-- Exercise instructions --
Reproduce word for word the data from the line containing "starting (807, 449)" through the end of the data, both included. Leave out the pictures.

-- Supplied entries --
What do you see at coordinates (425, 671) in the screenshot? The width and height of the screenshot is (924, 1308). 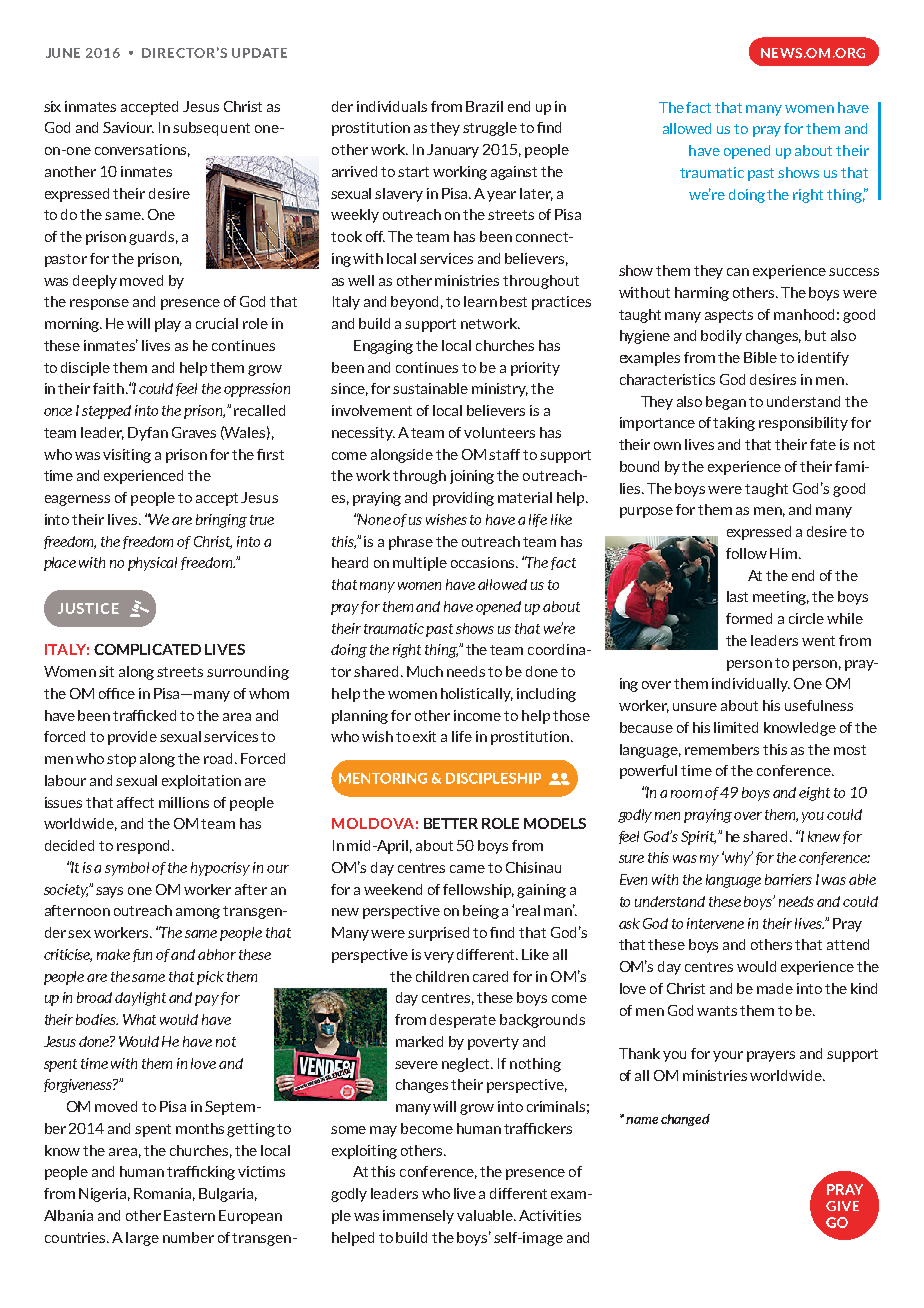 I see `Much` at bounding box center [425, 671].
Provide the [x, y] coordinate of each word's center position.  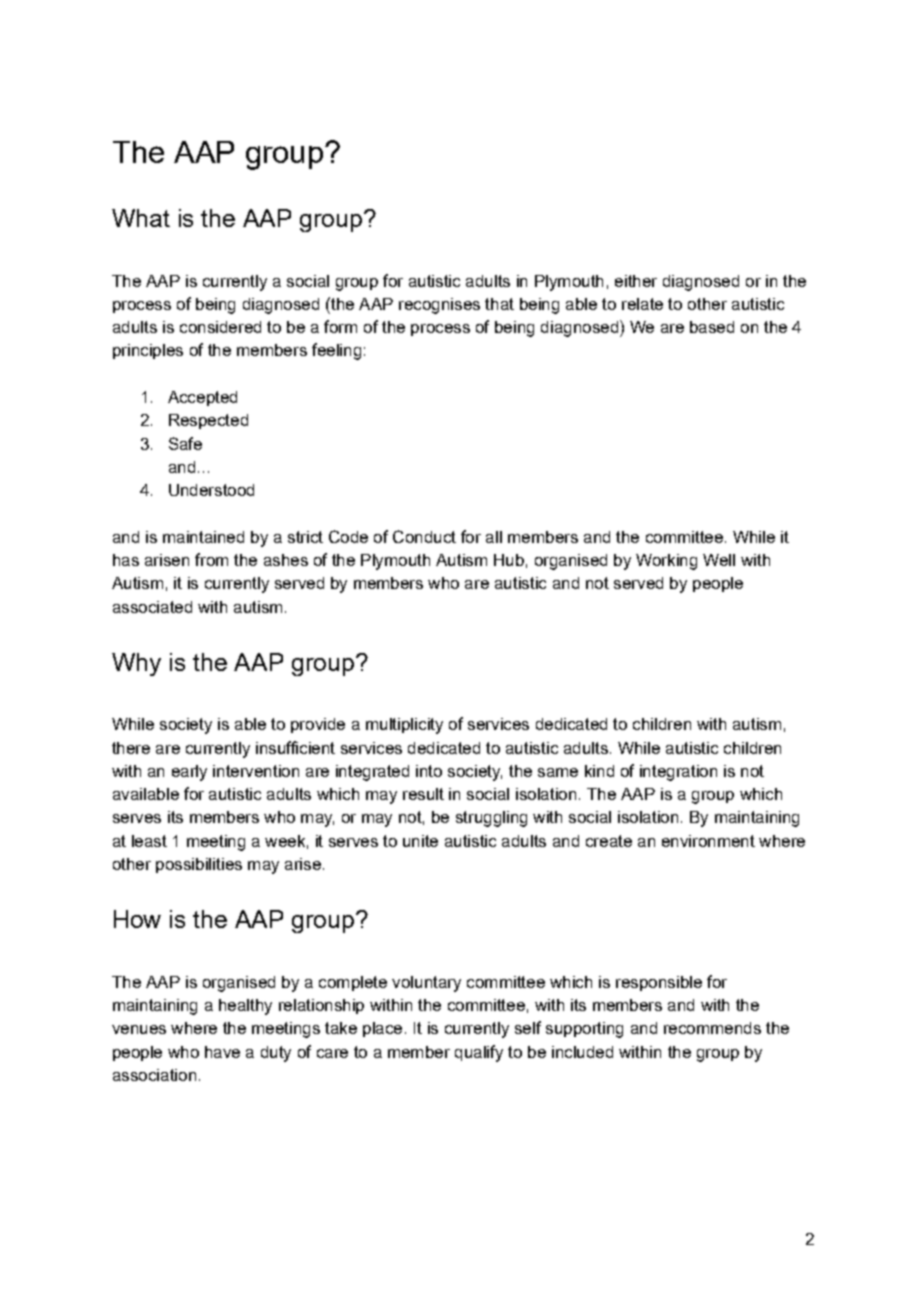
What [141, 218]
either [636, 281]
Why [136, 664]
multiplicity [404, 726]
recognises [439, 306]
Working [666, 562]
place [382, 1029]
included [582, 1052]
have [222, 1052]
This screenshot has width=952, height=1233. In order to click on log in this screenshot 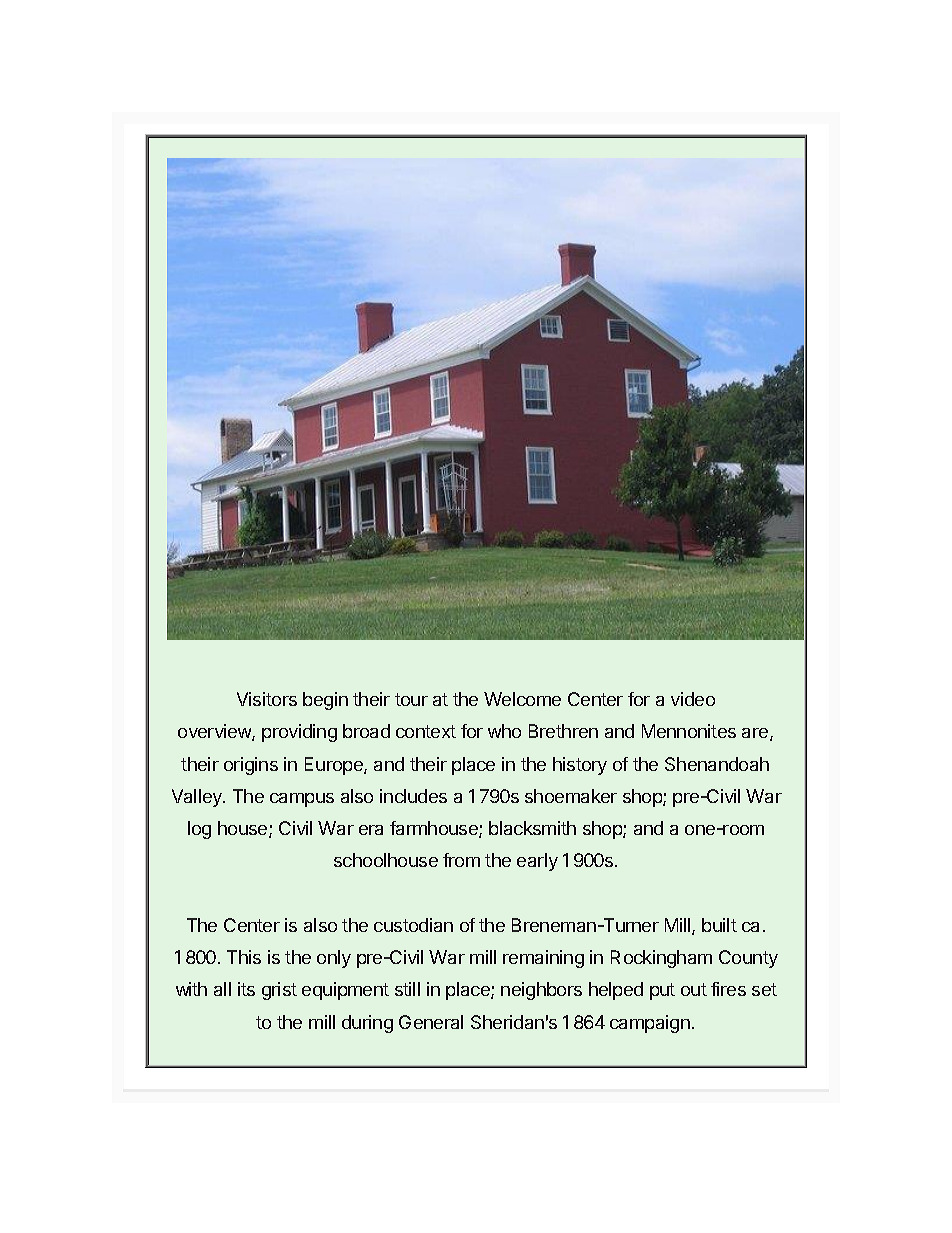, I will do `click(199, 830)`.
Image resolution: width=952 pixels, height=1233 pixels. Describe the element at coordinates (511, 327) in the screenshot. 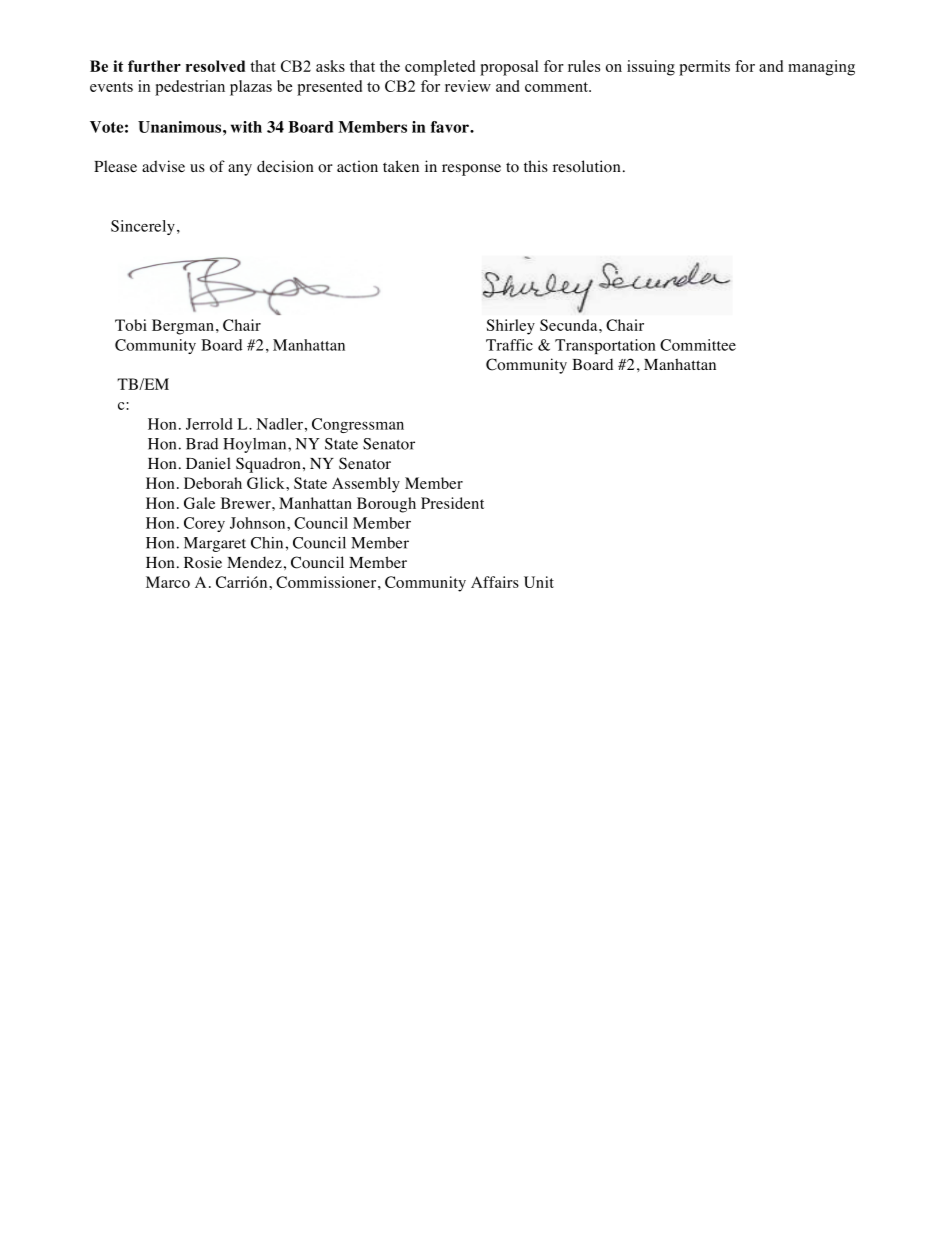

I see `Shirley` at that location.
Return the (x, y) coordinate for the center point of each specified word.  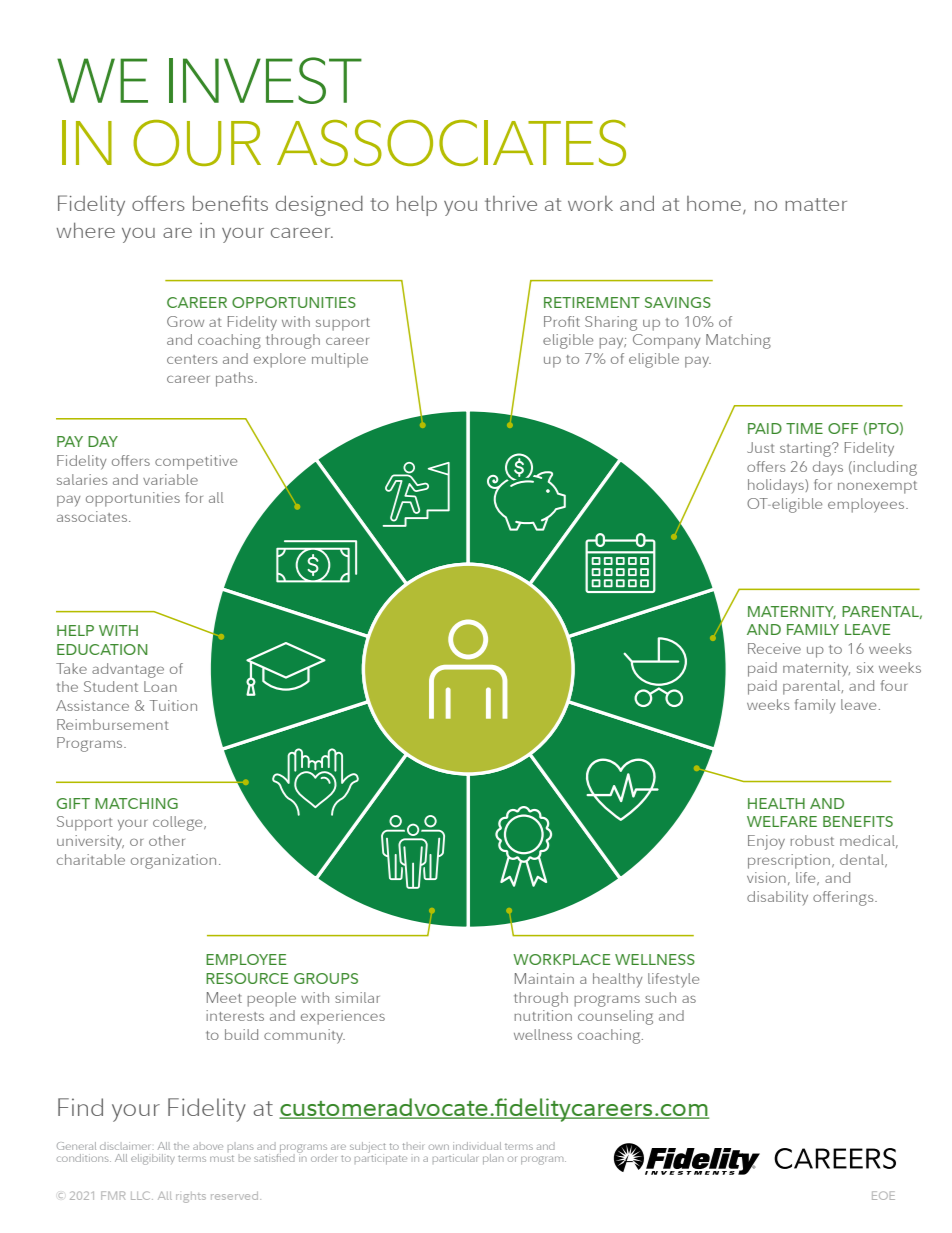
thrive (511, 203)
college (179, 823)
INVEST (265, 80)
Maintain (544, 978)
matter (816, 204)
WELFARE (782, 821)
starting (807, 449)
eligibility (153, 1159)
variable (170, 479)
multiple (340, 360)
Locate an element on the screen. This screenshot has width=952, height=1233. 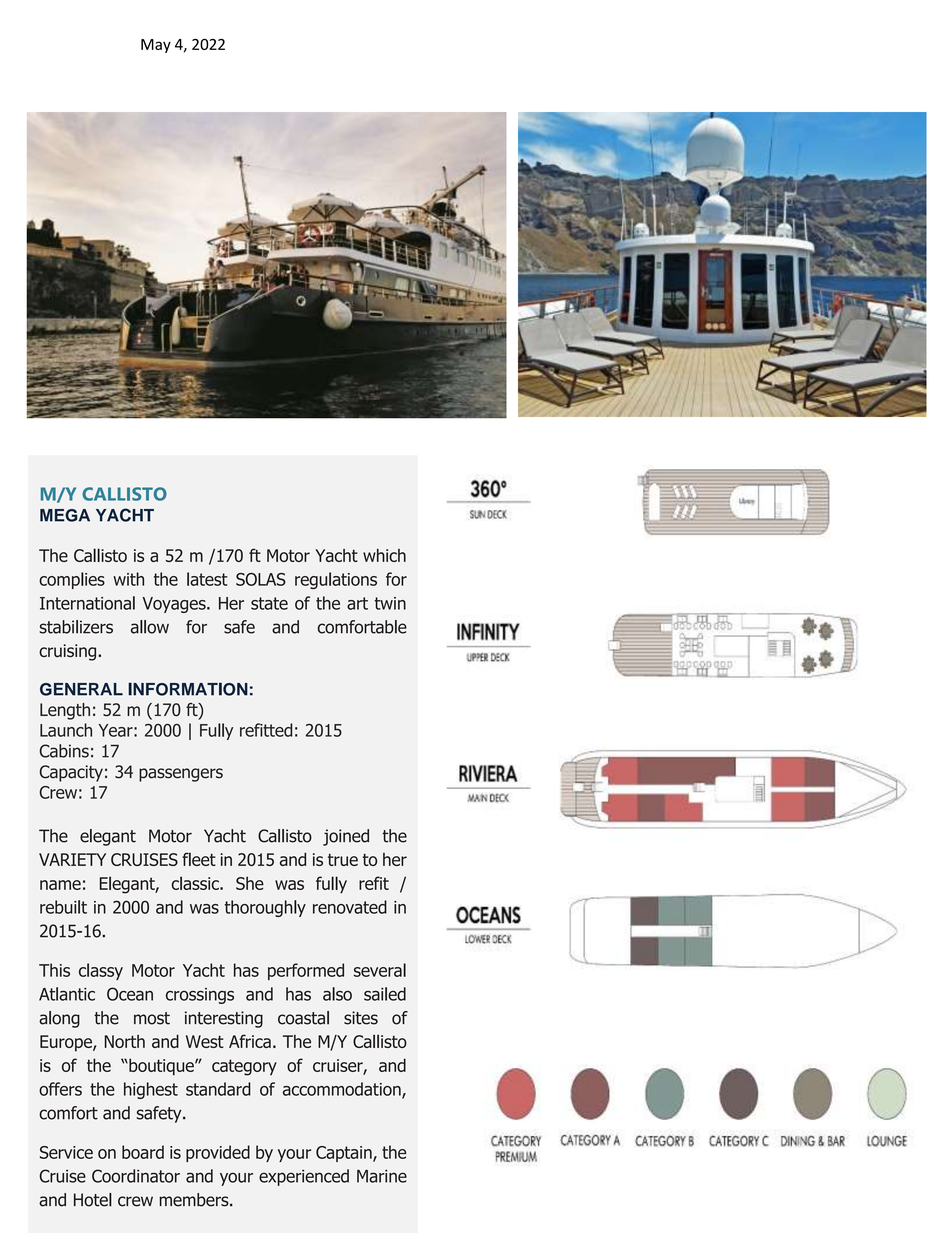
latest is located at coordinates (207, 579).
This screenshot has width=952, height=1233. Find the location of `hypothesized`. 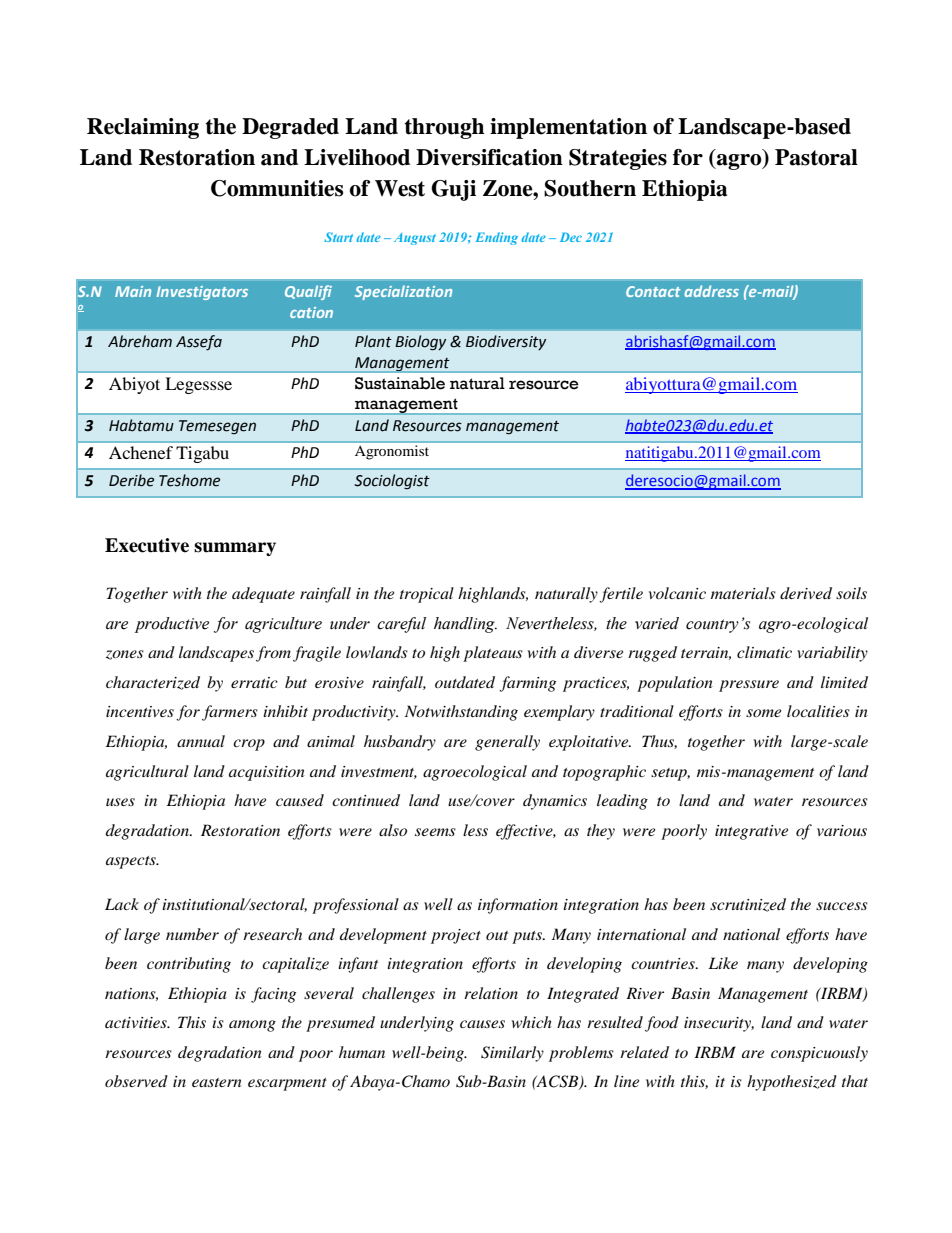

hypothesized is located at coordinates (792, 1083).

-- Response to this exercise --
starting (807, 449)
eligibility (153, 1159)
variable (170, 479)
multiple (340, 360)
Locate an element on the screen. This screenshot has width=952, height=1233. 
latest is located at coordinates (207, 579).
This screenshot has width=952, height=1233. Find the location of `hypothesized`. 

hypothesized is located at coordinates (792, 1083).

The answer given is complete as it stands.